I’m not going to try to convince lawyers to get involved in social networking– that’s not what this is about. The only thing I’ll say about that is that a smart attorney will be involved in social networking, if only because you need to stay on top of the ever-changing technology– you don’t want to find yourself a few years from now huddled over your IBM Selectronic typewriter, clutching the receiver of your rotary telephone!
This blog is going to be about the pitfalls that lawyers face when using social networking and how they can be avoided. Hopefully I can point out where the landmines are located and provide a little direction about how to avoid setting them off. Plus, I’ll be blogging about the progress made by the ABA’s 20/20 commission as they try to update the ethics rules to accommodate this incredible new medium.

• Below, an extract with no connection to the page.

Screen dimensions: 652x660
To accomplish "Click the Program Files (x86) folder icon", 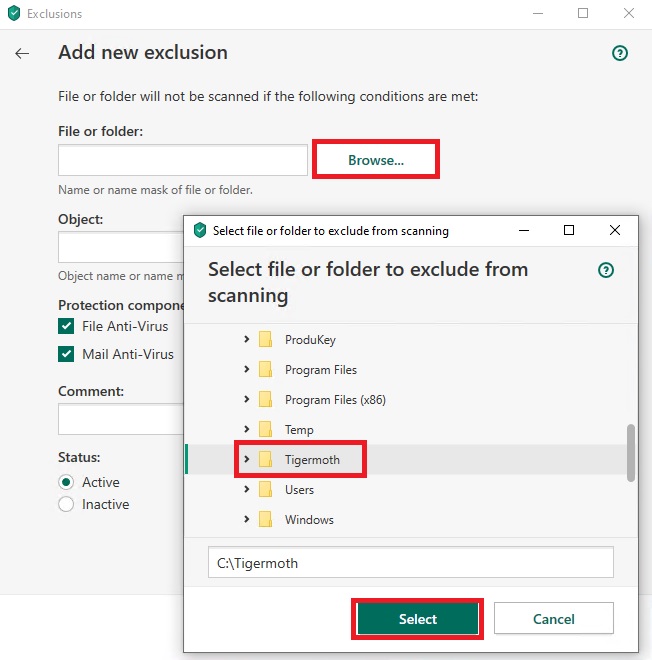I will [265, 399].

BTW, this blog will be a series of short posts, because I don’t have the patience to read long entries, no less write them. There’s a lot of info out there and I don’t want you to become water-blogged.
Here’s a little nugget I’ll throw out, just to start things off…
It’s easy for your client to blow the attorney client privilege by using social networking, so watch out! Remember, the attorney-client privilege is held by the client, but they can waive it. Most clients don’t realize that they can waive that privilege accidentally and that it can happen in social networking.
Think about how many times a client posts a blog entry where they rant about how upset they are when something unfortunate happens in the course of a lawsuit. They may also send out an angry Tweet, or comment about it on their Facebook page. That posting may contain information that the two of you have discussed like trial strategy and before they realize it they’ve blown the privilege. There’s gonna be trouble if your adversary is monitoring your client’s page throughout the litigation (which happens quite often these days and will be the subject of a blog post of it’s own).
My recommendation….tell your clients to keep their big laptops shut! They probably don’t understand the privilege and they need to be told that they should never blog about ongoing matters, or post comments on FB or other platforms where they tell the details about your conversations.